L'ombrage partiel. Un seul coin du panneau à l'ombre, et c'est toute la production qui chute. Les cellules d'un panneau sont connectées en série : si une cellule est à l'ombre, elle devient un goulot d'étranglement pour toutes les autres. C'est le piège numéro un en camping : l'arbre qui ne faisait pas d'ombre à 10h en fait à 14h. Certains panneaux ont des diodes bypass qui atténuent ce problème, mais ne l'éliminent pas.
En comptant tous ces facteurs, un panneau de 200 W produit en moyenne 120 à 140 W en été vers midi, 60 à 90 W en milieu de matinée ou d'après-midi, et 20 à 40 W par temps couvert. Sur une journée complète d'été, en l'orientant deux ou trois fois, j'ai mesuré une production totale de 800 à 1000 Wh avec mon panneau de 200 W. C'est environ 60 % de la production théorique maximale. Ça reste impressionnant pour un truc qui tient dans un sac.
L'entretien : simple mais pas optionnel
Un panneau solaire portable ne demande presque rien.
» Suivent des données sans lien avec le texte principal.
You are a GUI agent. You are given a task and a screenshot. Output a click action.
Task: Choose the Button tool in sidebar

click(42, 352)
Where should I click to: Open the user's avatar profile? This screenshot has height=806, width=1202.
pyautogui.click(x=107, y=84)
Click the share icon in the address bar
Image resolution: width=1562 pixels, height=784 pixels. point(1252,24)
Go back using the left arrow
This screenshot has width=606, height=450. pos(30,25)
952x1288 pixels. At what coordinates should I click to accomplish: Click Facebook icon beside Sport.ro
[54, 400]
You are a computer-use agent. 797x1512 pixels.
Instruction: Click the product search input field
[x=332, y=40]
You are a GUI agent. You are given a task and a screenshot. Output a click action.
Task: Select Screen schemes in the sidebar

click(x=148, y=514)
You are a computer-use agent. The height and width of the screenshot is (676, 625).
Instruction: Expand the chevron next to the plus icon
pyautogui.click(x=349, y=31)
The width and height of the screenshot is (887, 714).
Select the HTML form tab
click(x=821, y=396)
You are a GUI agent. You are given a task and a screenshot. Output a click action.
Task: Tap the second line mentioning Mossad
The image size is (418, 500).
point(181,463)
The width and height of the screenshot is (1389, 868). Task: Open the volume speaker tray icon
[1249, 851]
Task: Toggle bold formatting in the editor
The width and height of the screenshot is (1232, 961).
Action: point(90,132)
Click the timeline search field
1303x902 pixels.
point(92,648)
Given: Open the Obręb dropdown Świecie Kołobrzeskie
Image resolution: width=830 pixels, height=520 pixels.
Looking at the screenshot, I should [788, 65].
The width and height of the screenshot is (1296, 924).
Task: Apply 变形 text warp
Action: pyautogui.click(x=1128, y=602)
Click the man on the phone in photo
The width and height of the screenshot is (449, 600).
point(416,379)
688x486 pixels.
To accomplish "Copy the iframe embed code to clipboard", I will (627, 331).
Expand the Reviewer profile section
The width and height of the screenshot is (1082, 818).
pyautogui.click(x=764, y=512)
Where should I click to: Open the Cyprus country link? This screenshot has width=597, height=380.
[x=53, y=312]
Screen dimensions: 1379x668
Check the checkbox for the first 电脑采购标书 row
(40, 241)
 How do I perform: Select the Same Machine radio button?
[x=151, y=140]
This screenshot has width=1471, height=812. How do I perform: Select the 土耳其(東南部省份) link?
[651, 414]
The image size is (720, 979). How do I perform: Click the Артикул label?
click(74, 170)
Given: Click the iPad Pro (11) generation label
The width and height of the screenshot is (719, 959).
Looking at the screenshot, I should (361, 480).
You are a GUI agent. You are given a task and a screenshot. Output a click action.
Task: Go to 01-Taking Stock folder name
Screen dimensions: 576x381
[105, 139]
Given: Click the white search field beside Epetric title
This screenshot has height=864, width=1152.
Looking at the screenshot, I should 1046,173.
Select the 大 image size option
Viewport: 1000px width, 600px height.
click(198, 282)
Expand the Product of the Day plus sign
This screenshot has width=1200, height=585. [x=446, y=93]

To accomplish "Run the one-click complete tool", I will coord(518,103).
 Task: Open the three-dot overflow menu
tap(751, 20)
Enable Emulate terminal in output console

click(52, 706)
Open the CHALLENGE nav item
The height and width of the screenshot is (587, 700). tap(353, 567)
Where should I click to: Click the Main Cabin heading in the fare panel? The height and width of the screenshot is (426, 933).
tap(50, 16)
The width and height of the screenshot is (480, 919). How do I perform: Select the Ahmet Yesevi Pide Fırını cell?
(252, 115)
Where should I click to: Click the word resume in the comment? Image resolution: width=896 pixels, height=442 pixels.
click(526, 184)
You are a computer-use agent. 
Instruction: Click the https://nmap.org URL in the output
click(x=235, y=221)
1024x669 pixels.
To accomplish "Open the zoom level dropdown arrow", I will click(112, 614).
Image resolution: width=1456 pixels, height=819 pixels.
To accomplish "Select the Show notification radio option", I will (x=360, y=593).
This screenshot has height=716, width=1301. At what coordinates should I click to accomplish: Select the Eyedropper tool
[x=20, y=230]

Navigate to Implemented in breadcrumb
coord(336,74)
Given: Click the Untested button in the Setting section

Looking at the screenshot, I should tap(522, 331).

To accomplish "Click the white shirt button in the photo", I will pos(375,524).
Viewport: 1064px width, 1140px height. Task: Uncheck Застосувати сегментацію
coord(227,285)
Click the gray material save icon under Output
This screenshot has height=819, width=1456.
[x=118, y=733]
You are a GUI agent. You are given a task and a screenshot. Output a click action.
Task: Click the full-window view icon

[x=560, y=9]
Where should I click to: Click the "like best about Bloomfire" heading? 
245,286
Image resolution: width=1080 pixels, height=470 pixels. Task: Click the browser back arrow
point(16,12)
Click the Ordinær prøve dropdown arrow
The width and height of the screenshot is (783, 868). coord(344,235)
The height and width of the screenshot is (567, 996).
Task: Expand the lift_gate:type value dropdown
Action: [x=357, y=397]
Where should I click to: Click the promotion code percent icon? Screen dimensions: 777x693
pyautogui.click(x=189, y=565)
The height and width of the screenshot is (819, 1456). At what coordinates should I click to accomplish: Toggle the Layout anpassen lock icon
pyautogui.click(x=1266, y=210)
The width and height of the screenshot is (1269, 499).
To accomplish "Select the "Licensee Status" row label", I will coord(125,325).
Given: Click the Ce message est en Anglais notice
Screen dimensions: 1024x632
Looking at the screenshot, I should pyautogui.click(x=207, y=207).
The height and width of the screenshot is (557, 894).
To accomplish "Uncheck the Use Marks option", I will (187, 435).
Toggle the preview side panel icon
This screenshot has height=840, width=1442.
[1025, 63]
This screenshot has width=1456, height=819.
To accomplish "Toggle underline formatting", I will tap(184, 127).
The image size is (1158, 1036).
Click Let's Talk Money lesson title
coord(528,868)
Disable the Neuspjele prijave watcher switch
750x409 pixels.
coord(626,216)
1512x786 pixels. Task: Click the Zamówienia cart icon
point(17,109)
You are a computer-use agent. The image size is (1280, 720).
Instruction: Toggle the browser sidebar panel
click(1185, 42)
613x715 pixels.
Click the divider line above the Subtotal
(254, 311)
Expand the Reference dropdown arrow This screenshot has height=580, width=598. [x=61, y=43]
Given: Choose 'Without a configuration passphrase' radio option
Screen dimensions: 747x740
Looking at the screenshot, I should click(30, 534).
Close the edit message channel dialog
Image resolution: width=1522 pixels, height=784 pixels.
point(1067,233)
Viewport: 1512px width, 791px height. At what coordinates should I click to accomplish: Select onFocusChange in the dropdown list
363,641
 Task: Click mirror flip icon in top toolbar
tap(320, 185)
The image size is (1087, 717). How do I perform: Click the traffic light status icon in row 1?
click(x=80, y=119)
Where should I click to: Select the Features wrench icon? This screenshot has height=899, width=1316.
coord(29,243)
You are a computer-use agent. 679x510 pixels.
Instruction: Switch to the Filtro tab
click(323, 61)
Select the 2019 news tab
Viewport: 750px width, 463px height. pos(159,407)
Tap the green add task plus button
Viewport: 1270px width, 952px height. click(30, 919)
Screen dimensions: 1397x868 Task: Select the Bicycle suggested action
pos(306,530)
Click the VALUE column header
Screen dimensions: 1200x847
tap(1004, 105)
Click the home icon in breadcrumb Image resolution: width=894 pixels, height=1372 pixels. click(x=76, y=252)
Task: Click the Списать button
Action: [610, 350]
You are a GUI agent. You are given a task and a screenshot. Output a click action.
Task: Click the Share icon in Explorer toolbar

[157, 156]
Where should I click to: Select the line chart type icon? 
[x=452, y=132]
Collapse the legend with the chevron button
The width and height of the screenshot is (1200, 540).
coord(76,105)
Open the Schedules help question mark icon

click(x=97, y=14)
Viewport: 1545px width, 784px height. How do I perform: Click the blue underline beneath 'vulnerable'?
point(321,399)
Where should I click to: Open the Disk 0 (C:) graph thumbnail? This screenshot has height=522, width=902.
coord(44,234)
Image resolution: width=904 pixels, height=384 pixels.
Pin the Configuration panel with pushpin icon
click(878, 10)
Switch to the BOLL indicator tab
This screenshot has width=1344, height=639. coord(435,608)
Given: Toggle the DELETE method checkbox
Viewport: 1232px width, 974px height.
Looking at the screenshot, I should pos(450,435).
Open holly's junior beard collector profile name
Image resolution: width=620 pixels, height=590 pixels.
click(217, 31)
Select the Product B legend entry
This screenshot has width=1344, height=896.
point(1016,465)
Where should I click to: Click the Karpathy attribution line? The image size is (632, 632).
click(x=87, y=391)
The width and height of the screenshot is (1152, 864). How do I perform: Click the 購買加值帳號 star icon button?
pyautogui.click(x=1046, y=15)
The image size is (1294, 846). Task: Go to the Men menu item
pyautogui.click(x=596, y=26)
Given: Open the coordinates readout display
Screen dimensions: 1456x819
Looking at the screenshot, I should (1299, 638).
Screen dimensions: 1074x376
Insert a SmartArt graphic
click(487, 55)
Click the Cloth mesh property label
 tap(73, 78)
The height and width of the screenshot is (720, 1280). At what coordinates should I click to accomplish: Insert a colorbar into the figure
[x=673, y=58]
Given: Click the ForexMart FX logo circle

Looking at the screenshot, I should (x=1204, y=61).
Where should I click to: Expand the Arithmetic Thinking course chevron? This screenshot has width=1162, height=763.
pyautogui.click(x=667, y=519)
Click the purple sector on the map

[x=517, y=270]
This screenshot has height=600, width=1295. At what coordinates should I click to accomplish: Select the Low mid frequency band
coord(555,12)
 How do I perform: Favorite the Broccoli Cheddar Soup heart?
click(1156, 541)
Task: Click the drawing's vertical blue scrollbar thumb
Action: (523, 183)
Presque.
Nettoie la surface avec un chiffon humide quand elle est poussiéreuse. La poussière, le pollen, les fientes d'oiseau peuvent réduire la production de 5 à 15 %. En camping, un coup de chiffon le matin prend dix secondes et te rend quelques watts.
Vérifie les connecteurs régulièrement. Les connecteurs MC4 (standard de l'industrie) sont robustes mais les joints peuvent s'abîmer si tu forces en les branchant. Un connecteur oxydé ou mal serré crée de la résistance, génère de la chaleur, et réduit le courant.
Range le panneau plié, pas roulé. Les micro-flexions répétées des cellules finissent par créer des microfissures invisibles à l'oeil qui réduisent progressivement le rendement. Un panneau pliable se plie à ses articulations prévues, pas ailleurs.
Évite de marcher dessus. Ça semble évident, mais j'ai vu des gens poser leur panneau à plat et marcher dessus pour accéder à leur van. Les cellules sont fragiles sous pression ponctuelle.
Mon panneau idéal en mars 2026
Si je devais repartir de zéro avec un seul panneau pour un usage polyvalent camping et van, je prendrais un pliable monocristallin de 200 W avec des cellules IBC ou HJT, un revêtement ETFE, des connecteurs MC4 et un câble d'au moins trois metres. Budget : 250 à 400 euros chez EcoFlow, Bluetti ou Jackery.
200 W, c'est le sweet spot. Assez pour maintenir une station de 1000 Wh en autonomie quasi-complète en été. Assez léger pour être transporté par une seule personne. Assez compact une fois plié pour ne pas encombrer. Et avec un bon MPPT, tu tires le maximum de chaque rayon de soleil.
Si ton budget est serré, un 100 W de bonne marque vaut mieux qu'un 200 W de marque inconnue. La puissance ne sert à rien si les watts annoncés sont du vent.